EXERCISE GOAL: Can you recast the rows as a Markdown table with the columns No. and Record line, starting at the line that contains "Task: Click the chart export arrow icon" and ending at the last of the rows? Leave out blank lines and the pictures.

Saved data entries
++++++++

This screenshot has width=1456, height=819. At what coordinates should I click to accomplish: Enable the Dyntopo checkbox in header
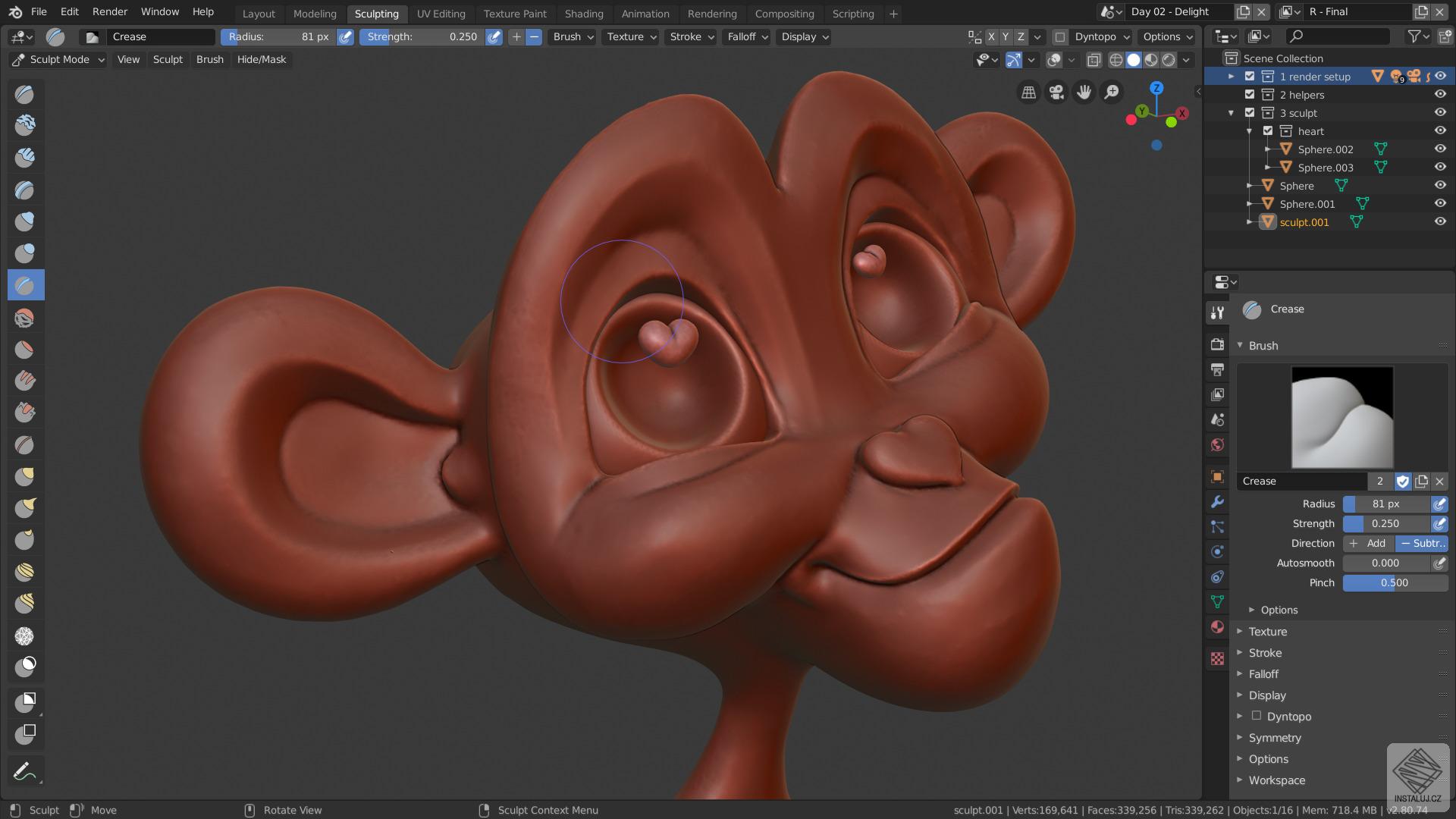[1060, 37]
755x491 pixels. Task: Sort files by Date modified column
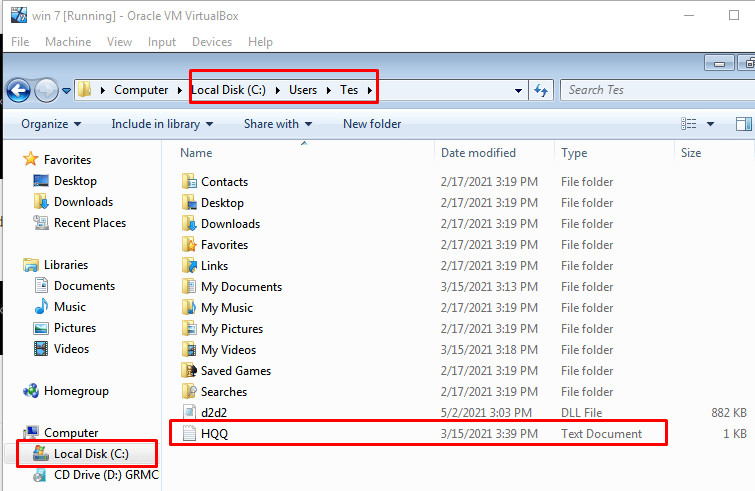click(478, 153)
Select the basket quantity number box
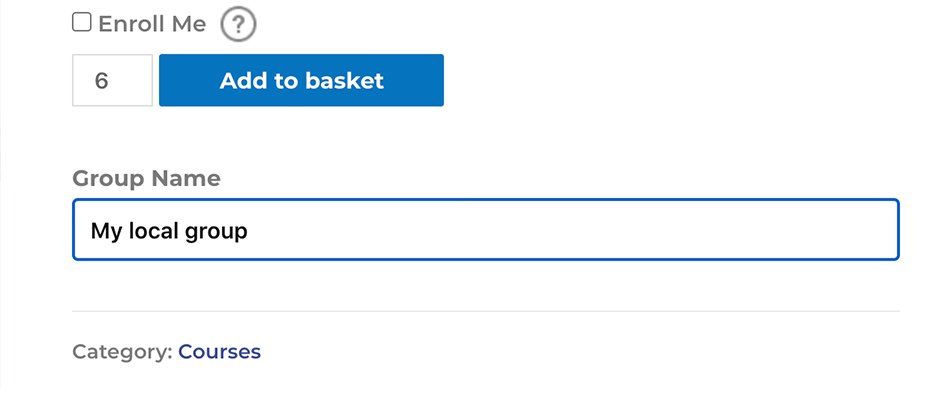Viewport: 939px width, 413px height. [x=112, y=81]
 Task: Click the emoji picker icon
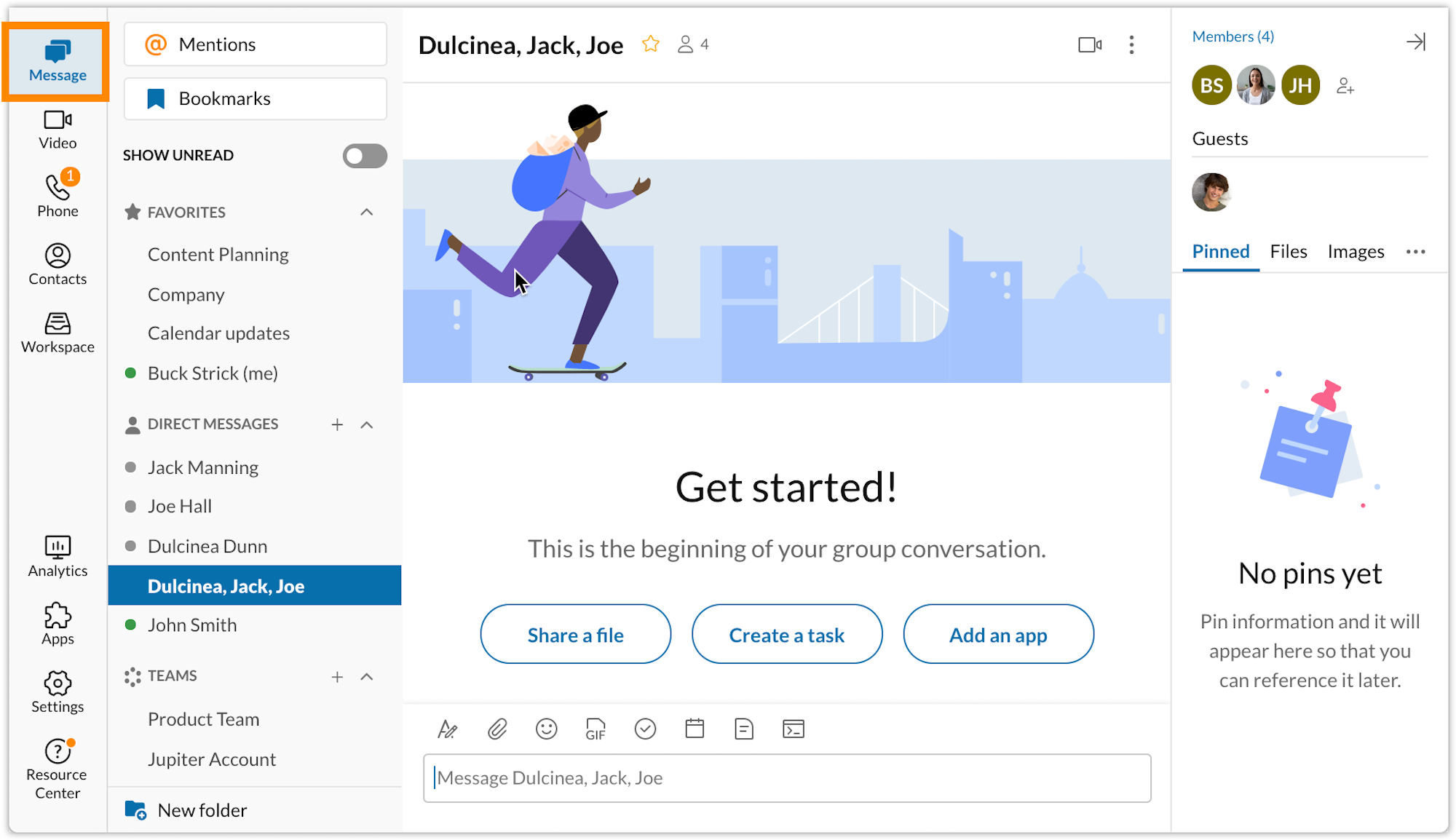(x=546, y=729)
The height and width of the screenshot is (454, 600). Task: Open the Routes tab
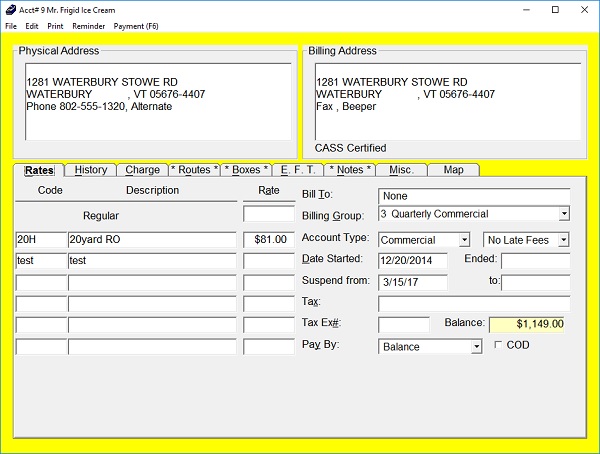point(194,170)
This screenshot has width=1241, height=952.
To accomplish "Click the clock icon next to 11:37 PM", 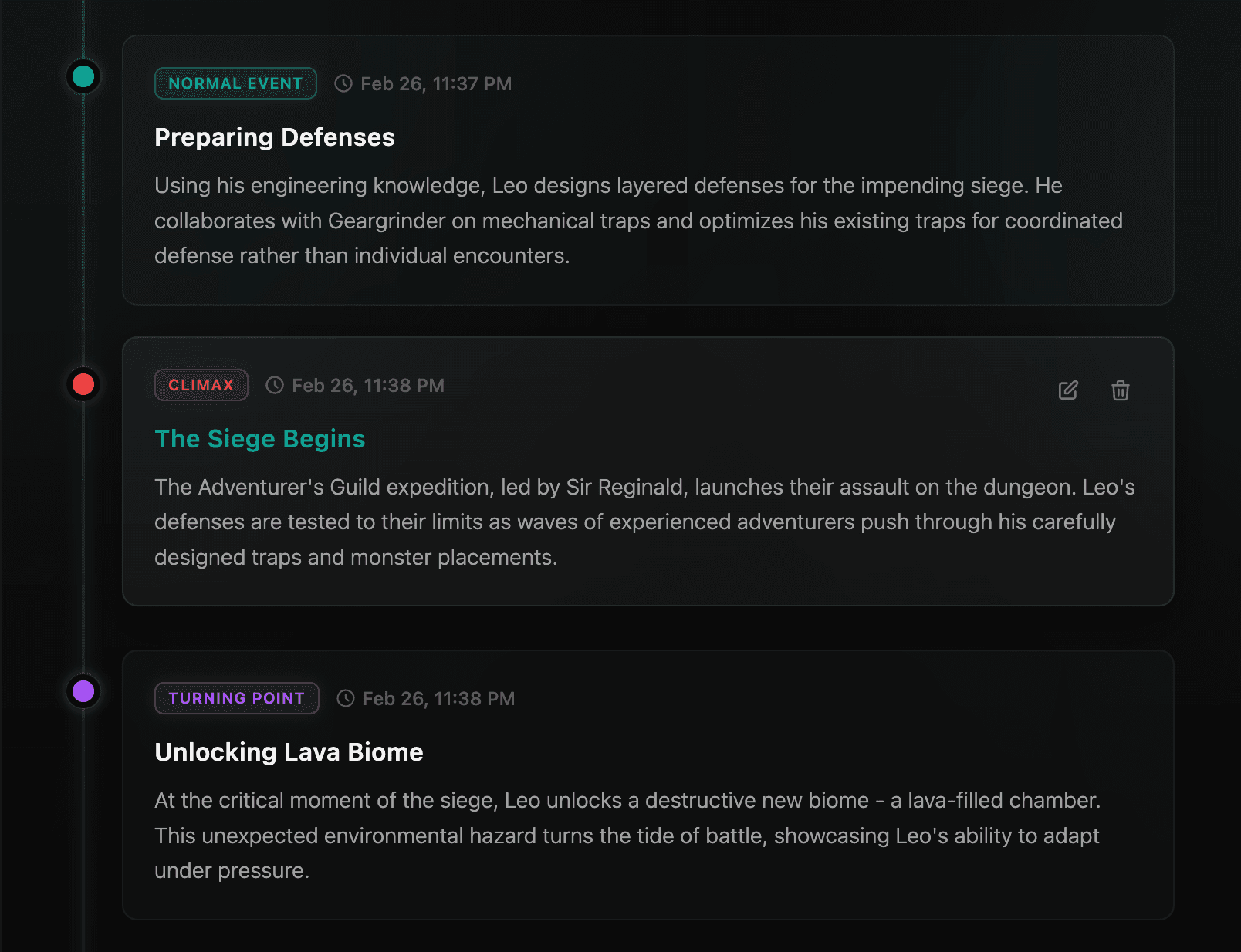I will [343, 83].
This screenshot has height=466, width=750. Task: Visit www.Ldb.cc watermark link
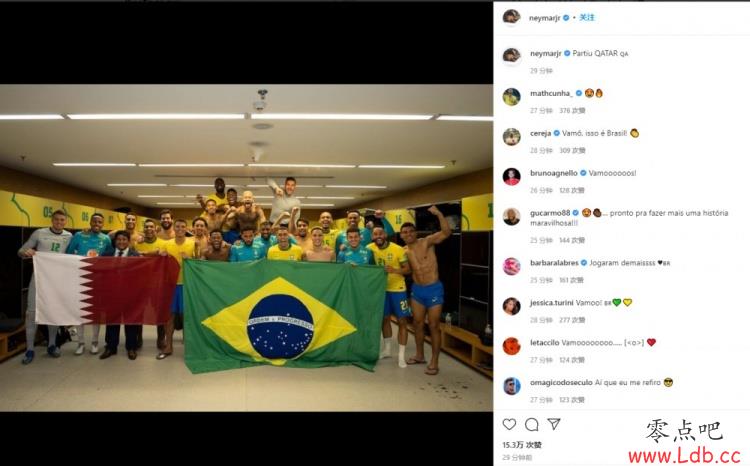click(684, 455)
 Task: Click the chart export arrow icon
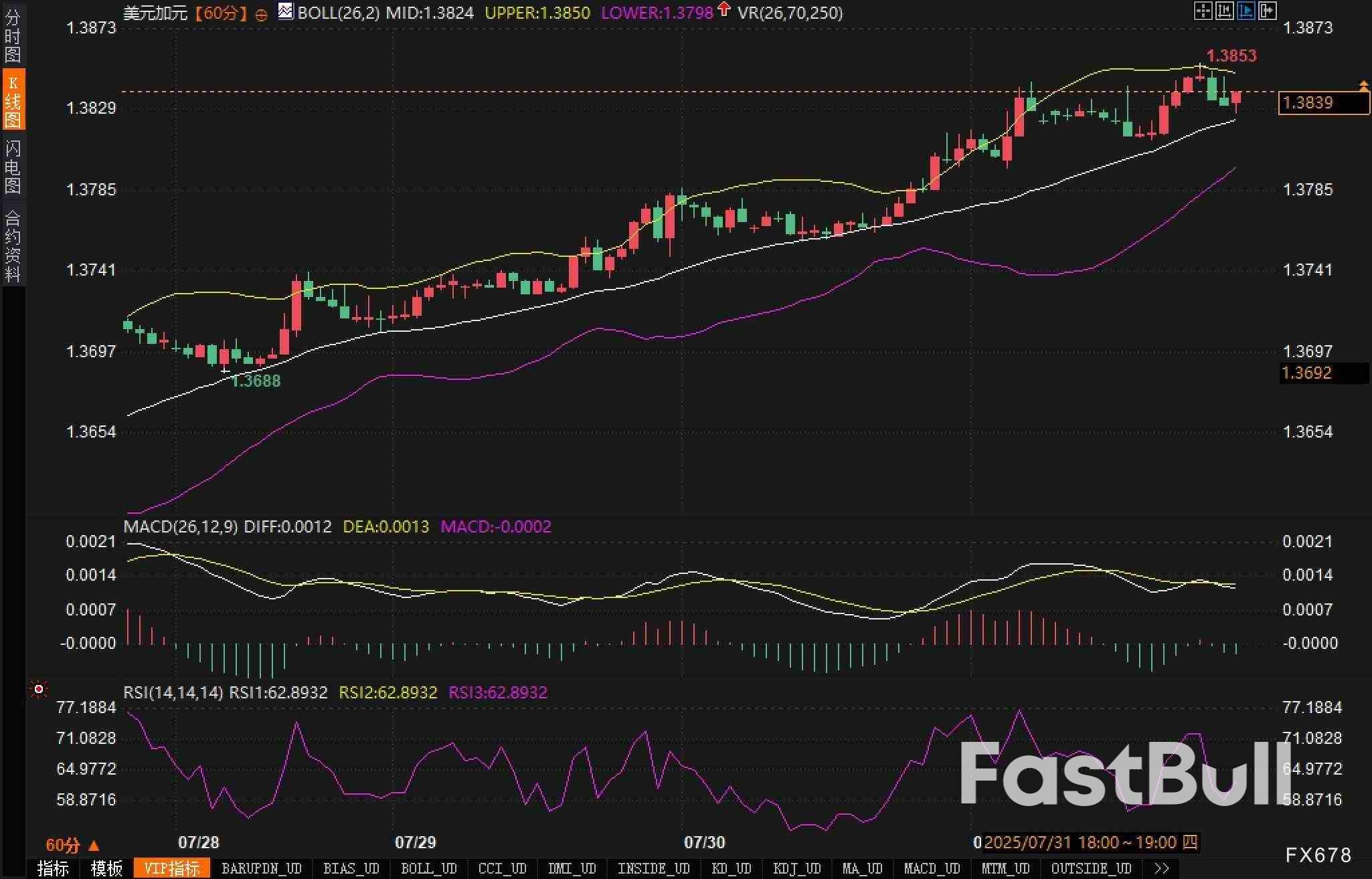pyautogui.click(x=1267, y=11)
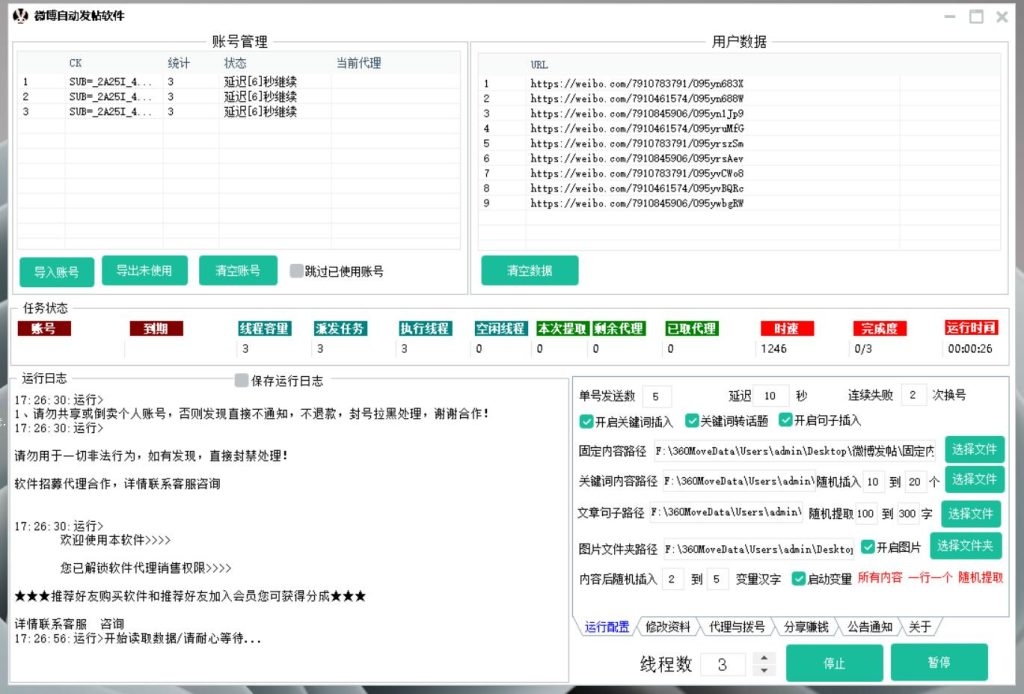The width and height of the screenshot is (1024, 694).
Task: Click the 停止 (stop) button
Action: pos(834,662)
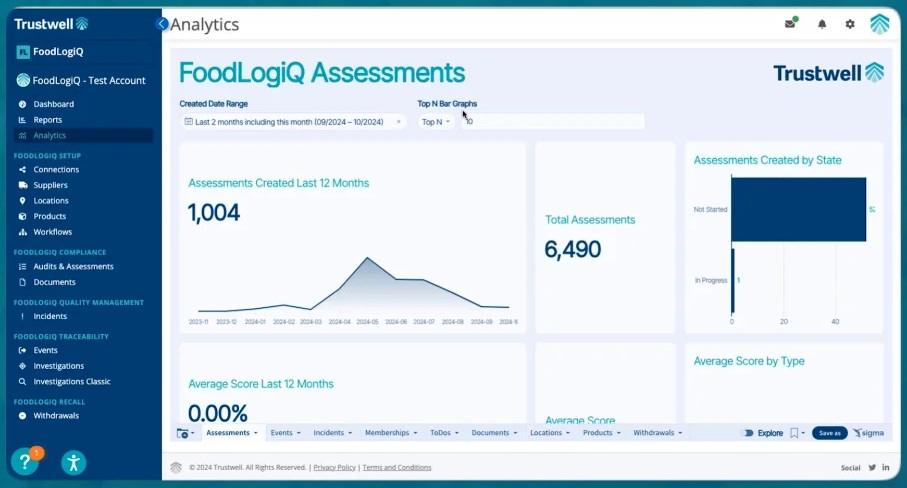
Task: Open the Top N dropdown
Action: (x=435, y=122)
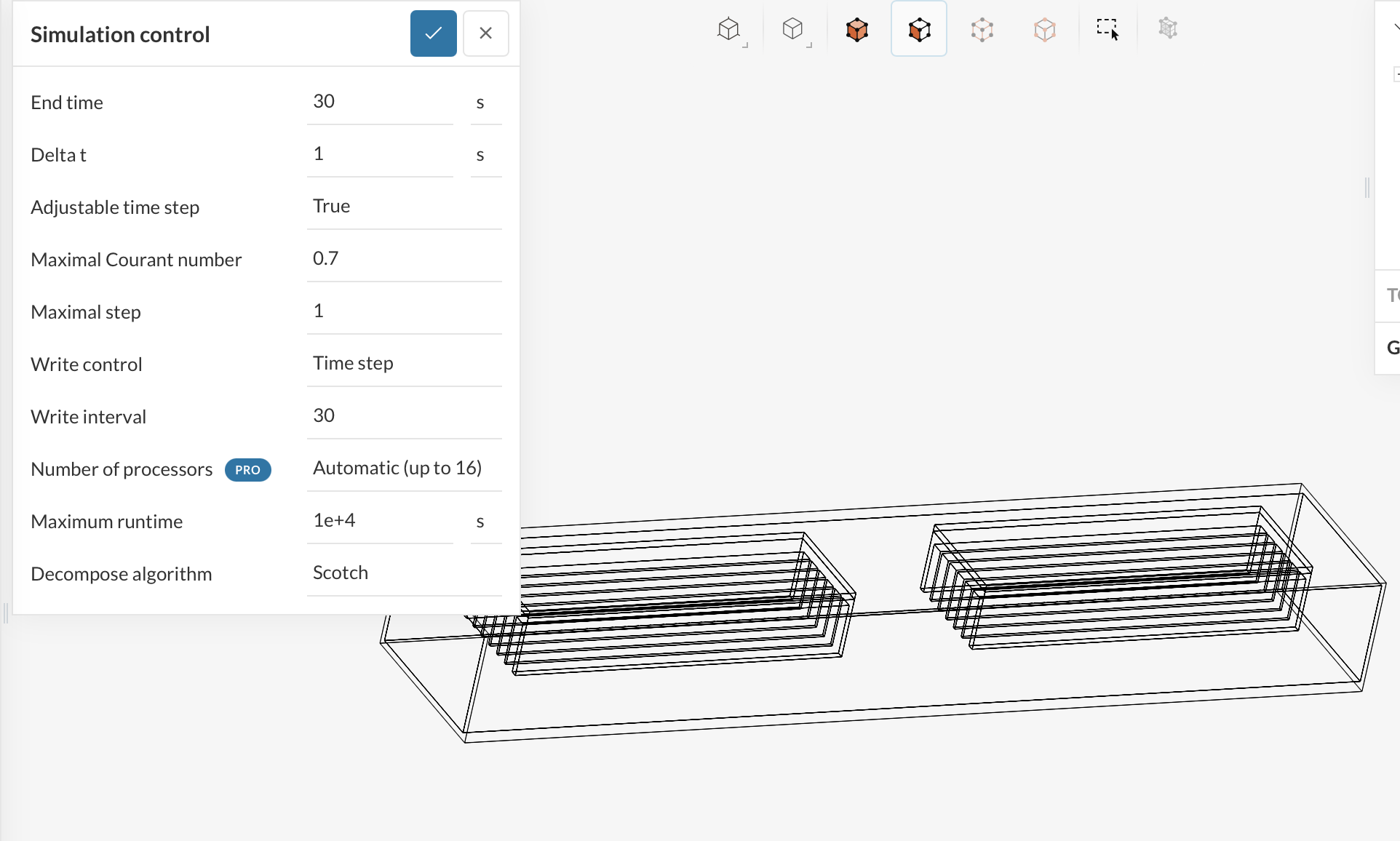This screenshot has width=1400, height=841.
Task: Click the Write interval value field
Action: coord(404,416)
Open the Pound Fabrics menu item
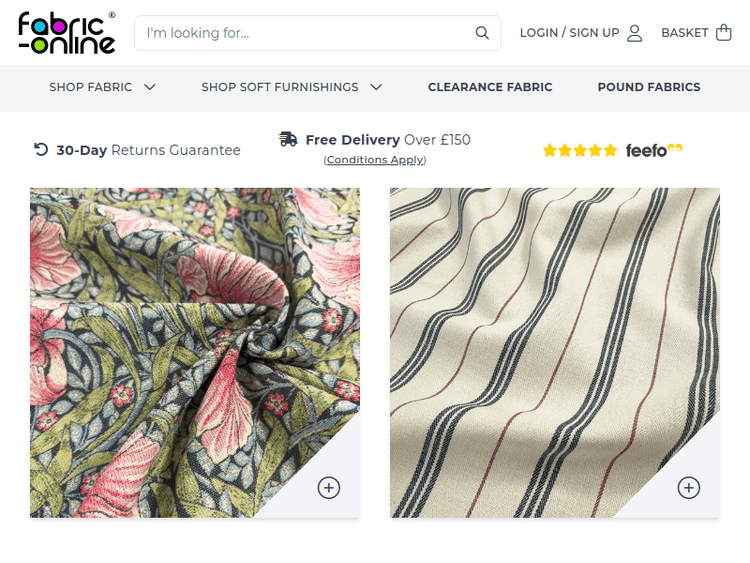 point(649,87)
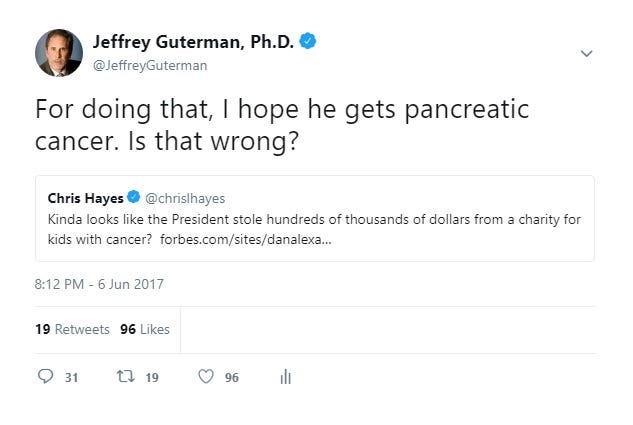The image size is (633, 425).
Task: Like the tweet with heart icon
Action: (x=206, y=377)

++++++++

RESULT BELOW:
| No. | Record line |
|---|---|
| 1 |  Task: Click the chart export arrow icon |
| 2 | pyautogui.click(x=1267, y=11) |
| 3 | The width and height of the screenshot is (1024, 694). |
| 4 | Task: Click the 停止 (stop) button |
| 5 | Action: pos(834,662) |
| 6 | Task: Open the Top N dropdown |
| 7 | Action: (x=435, y=122) |
| 8 | This screenshot has width=1400, height=841. |
| 9 | Task: Click the Write interval value field |
| 10 | Action: coord(404,416) |
| 11 | Open the Pound Fabrics menu item |
| 12 |  point(649,87) |
| 13 | The image size is (633, 425). |
| 14 | Task: Like the tweet with heart icon |
| 15 | Action: (x=206, y=377) |